### Work to do
1 - Answer these questions using the text on why NIW RFEs are issued:
(a) What do USCIS adjudicators verify about each assertion?
(b) Under which framework is the national importance prong named?
(c) What is called a reliable predictor of RFE?
2 - Repeat the part of the text on why NIW RFEs are issued starting at "Why NIW RFEs" and ending at "by the record.".
3 - Carry on the text about why NIW RFEs are issued from where it stops.

### Text segment
* Begin *

Why NIW RFEs Are Issued

Cause 01

Misalignment Between Claims and Evidence

The petition narrative asserts a particular contribution or impact, but the supporting exhibits do not clearly substantiate that assertion. USCIS adjudicators do not accept claims at face value — they verify whether each assertion is independently supported by the record.

Cause 02

Abstract Treatment of National Importance

The petition argues that the applicant's work is significant, but fails to explain concretely why it serves the interests of the United States as a whole. Stating that "this field is important" does not satisfy the national importance prong under the Dhanasar framework.

Cause 03

Insufficient Specificity in the Proposed Endeavor

The petition does not clearly articulate what the applicant will do in the United States, how that activity will contribute to the national interest, or why the applicant is well-positioned to carry it out. Vagueness here is a reliable predictor of RFE.

* End *

(Recorded data)

* Begin *

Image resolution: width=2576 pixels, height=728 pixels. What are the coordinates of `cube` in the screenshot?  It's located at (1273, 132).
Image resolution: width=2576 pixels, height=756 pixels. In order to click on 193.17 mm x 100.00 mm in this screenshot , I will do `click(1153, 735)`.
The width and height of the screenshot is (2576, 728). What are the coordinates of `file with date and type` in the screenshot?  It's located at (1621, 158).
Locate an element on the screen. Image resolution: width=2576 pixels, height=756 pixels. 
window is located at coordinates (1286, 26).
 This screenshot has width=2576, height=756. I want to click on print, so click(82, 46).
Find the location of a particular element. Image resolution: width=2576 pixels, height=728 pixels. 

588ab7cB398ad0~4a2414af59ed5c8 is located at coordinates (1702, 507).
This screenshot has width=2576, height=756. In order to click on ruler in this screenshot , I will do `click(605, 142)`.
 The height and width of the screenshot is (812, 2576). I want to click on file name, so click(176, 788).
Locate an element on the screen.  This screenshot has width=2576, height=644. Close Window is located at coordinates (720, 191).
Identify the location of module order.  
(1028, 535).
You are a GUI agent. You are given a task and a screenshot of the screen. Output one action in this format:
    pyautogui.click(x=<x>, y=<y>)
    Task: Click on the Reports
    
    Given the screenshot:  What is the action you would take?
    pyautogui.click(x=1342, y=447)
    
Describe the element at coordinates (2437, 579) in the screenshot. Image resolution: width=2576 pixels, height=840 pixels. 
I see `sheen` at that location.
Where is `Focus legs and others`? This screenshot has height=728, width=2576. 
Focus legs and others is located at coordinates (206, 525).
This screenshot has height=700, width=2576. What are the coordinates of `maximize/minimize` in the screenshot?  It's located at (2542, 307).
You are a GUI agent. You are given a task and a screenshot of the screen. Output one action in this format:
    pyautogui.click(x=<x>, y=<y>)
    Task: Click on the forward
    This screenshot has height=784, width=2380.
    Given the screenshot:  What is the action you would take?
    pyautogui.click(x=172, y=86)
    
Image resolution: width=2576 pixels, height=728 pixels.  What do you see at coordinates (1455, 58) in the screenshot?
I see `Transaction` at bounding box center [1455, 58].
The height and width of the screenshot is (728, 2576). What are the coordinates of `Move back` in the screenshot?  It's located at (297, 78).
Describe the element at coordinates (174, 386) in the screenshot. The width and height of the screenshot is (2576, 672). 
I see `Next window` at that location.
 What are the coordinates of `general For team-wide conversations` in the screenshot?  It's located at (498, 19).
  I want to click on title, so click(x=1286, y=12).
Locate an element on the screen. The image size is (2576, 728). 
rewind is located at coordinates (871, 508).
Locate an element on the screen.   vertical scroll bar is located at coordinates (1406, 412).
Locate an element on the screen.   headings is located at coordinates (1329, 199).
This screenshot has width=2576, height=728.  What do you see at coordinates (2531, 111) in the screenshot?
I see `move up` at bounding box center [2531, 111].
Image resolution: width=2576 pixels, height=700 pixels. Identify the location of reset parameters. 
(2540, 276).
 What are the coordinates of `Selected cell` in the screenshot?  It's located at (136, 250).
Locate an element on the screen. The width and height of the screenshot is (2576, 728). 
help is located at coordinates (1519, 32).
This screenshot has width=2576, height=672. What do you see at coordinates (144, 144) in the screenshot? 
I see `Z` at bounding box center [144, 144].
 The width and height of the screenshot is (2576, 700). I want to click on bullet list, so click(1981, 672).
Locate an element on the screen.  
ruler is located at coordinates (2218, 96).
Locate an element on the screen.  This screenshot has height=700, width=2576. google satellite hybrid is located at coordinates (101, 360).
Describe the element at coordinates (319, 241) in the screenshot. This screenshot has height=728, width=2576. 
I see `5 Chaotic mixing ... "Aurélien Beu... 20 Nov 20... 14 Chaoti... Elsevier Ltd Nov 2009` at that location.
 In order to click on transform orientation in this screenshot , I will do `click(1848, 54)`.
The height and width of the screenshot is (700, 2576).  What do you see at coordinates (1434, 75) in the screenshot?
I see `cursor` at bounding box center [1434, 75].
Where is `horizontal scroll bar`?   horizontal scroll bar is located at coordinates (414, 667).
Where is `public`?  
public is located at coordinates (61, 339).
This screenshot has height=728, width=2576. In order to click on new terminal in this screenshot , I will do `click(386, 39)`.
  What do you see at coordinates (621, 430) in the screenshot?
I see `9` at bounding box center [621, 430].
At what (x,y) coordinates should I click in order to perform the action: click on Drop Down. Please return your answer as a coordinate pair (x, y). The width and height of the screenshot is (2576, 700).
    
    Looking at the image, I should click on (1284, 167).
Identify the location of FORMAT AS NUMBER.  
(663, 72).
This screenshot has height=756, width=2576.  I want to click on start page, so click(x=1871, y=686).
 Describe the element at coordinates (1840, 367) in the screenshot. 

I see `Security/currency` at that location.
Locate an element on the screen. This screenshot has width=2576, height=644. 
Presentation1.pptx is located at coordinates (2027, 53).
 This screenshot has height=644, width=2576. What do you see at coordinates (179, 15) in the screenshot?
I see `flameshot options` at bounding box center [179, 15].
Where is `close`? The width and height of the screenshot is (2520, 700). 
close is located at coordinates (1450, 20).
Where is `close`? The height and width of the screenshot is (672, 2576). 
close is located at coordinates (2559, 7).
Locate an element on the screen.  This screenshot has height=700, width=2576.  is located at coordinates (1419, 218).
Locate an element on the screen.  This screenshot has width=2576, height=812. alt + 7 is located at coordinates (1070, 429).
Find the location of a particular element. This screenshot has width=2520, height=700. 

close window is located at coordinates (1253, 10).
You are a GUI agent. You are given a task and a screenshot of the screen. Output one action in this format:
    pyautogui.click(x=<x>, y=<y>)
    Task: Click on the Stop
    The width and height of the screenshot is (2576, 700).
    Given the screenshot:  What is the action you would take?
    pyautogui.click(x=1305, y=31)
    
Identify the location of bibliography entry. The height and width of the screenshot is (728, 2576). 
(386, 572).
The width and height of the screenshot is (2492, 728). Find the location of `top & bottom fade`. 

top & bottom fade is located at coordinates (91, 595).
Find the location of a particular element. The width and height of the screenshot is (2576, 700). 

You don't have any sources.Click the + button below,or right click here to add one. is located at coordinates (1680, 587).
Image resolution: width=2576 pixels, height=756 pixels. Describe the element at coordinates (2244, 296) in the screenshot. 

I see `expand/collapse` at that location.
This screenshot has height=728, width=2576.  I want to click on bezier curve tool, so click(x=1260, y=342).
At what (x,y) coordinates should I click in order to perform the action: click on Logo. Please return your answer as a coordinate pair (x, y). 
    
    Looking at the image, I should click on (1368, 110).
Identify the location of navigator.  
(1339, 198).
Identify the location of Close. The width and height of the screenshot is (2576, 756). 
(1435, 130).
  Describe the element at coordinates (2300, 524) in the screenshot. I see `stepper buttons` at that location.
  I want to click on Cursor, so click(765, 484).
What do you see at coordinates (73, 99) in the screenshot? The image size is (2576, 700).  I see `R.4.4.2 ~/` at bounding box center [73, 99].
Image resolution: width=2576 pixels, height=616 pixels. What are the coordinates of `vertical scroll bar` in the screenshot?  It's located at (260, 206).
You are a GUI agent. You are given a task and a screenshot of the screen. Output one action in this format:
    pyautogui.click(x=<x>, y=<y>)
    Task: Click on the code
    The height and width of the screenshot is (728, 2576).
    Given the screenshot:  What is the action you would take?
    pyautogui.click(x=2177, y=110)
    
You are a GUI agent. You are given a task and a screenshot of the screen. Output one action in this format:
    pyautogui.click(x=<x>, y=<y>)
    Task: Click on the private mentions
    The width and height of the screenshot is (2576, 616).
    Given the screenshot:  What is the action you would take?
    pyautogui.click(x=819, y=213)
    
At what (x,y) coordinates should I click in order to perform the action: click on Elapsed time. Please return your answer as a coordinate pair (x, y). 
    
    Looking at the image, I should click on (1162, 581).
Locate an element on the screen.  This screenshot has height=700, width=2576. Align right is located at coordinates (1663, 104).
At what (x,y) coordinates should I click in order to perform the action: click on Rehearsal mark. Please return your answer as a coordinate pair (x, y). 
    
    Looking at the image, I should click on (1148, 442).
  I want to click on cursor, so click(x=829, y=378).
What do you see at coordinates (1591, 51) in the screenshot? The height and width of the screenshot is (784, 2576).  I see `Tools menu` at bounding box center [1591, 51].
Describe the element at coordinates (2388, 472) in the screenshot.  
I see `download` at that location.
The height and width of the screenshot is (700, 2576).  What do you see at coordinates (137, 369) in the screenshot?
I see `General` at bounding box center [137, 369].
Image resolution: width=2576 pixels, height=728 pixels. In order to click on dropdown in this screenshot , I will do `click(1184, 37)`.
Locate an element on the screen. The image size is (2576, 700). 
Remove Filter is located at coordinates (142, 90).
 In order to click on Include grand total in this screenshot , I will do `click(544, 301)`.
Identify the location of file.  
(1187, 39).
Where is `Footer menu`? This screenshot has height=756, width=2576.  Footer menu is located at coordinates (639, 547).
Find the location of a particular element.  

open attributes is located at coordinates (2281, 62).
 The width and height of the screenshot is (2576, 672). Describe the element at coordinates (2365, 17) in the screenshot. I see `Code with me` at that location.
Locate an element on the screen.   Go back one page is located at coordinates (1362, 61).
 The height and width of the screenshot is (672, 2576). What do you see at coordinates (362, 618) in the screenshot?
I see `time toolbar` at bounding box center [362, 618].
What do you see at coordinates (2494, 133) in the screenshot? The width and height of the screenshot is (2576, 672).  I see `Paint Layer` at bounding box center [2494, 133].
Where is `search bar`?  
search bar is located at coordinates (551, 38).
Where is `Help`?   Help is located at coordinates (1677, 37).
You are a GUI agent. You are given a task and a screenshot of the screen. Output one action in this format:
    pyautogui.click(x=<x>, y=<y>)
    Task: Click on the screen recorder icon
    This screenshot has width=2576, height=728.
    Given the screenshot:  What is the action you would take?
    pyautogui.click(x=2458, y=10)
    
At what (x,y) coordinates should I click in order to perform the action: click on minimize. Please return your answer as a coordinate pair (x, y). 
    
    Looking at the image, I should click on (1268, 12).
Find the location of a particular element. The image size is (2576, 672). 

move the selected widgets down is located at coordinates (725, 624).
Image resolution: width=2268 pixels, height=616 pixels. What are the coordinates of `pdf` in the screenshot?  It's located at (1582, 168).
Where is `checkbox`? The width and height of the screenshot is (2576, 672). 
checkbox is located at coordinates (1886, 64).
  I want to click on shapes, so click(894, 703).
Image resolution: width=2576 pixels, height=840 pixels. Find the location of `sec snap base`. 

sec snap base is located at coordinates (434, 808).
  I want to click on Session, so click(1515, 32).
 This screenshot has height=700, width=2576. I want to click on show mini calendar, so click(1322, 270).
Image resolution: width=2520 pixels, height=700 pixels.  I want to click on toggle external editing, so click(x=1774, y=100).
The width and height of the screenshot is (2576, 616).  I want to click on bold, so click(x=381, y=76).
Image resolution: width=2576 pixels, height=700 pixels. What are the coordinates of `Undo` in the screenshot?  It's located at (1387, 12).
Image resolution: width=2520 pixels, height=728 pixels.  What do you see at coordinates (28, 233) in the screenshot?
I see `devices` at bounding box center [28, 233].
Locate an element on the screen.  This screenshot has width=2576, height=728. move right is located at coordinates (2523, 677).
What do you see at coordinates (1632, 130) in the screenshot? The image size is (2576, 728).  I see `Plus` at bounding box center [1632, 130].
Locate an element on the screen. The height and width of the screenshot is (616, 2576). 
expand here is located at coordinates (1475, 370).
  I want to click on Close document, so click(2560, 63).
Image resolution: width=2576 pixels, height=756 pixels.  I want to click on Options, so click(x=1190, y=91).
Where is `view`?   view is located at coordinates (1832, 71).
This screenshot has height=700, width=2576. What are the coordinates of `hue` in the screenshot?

* End *

### Task-by-task results
1 -
(a) They verify whether each assertion is independently supported by the record.
(b) The Dhanasar framework.
(c) Vagueness in describing the proposed endeavor.

2 -
Why NIW RFEs Are Issued

Cause 01

Misalignment Between Claims and Evidence

The petition narrative asserts a particular contribution or impact, but the supporting exhibits do not clearly substantiate that assertion. USCIS adjudicators do not accept claims at face value — they verify whether each assertion is independently supported by the record.

3 -
Evidence Design Strategies

01

Build a Claim-Evidence Map

Construct a structured table pairing each claim with the exhibit or exhibits that substantiate it before drafting begins. Every significant assertion must be explicitly linked to a specific supporting exhibit.

02

Construct Explicit National Importance Linkages

Explicitly connect the applicant's work to federal agency research priorities, Congressional mandates, or industry standards bodies. Citing policy documents is a starting point — the petition must explain how the applicant's contributions advance those policy objectives.

03

Draft the Proposed Endeavor with Operational Specificity

Describe the specific activities, concrete objectives, anticipated outcomes, and the mechanism by which those outcomes will serve the national interest. Situate planned U.S. activities as a direct continuation of established prior work.

04

Deploy Independent Expert Letters Strategically

Letters from experts with no direct collaborative relationship with the applicant carry the highest evidentiary weight. Content must describe — with factual specificity — how the applicant's work has influenced the recommender's research or been adopted in practice.

NIW RFE Prevention Checklist

Review each item before submitting your NIW petition.

Prong 1 National Importance
  • Specific, documented connection to a U.S. national priority — not just a general assertion?
  • Does the petition explain how the applicant's contributions advance that priority?
  • Evidence of scalability beyond a single institution or project?
  • Connections to federal agency priorities or industry standards explicitly stated?
Prong 2 Well Positioned
  • Specific record of prior work that logically leads to the proposed endeavor?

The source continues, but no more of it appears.